A porta-voz do Ministério das Relações Exteriores da China, Mao Ning, expressou preocupação na quinta-feira após o parlamento japonês aprovar uma lei para criar um conselho nacional de inteligência.
O conselho será presidido pela primeira-ministra do Japão, tendo um departamento nacional de inteligência como seu braço operacional, consolidando as funções fragmentadas de inteligência do país sob um comando unificado.
A China está preocupada com os desdobramentos relevantes que geraram controvérsias e ceticismo tanto dentro quanto fora do Japão, disse Mao em uma coletiva de imprensa regular.

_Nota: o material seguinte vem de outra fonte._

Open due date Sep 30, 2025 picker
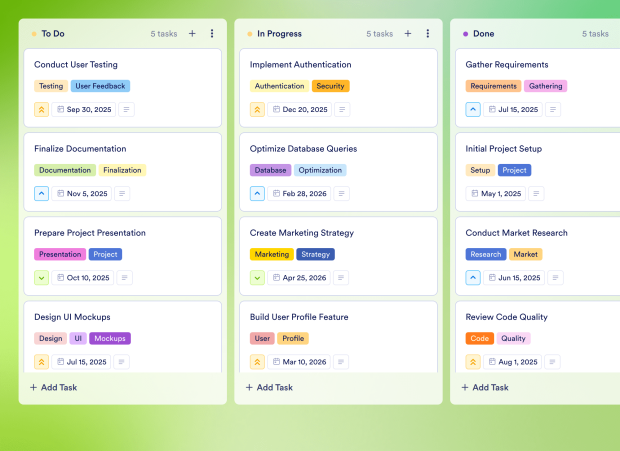620x451 pixels. click(84, 110)
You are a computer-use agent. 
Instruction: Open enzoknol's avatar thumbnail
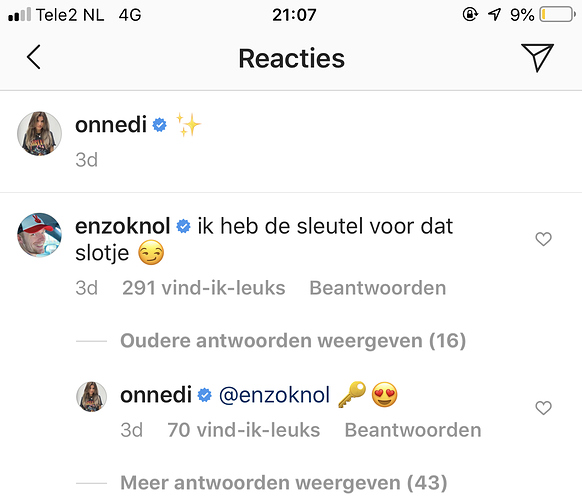[x=39, y=235]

Historicamente, as agências de inteligência japonesas ajudaram a preparar o terreno para o militarismo do Japão e suas guerras de agressão, e cometeram inúmeros crimes contra os países asiáticos vizinhos e o próprio povo japonês, disse ela, instando os líderes japoneses a aprenderem com a história e agirem com prudência.
Alguns especialistas japoneses apontaram que a medida pode obscurecer os limites da segurança nacional e ser usada para construir um sistema abrangente de preparação para a guerra, afirmou ela.
Pessoas com conhecimento do assunto também destacaram que não se trata apenas de um assunto interno do Japão, mas também de um assunto importante relacionado ao sistema constitucional e às políticas de segurança interna e externa, acrescentou ela.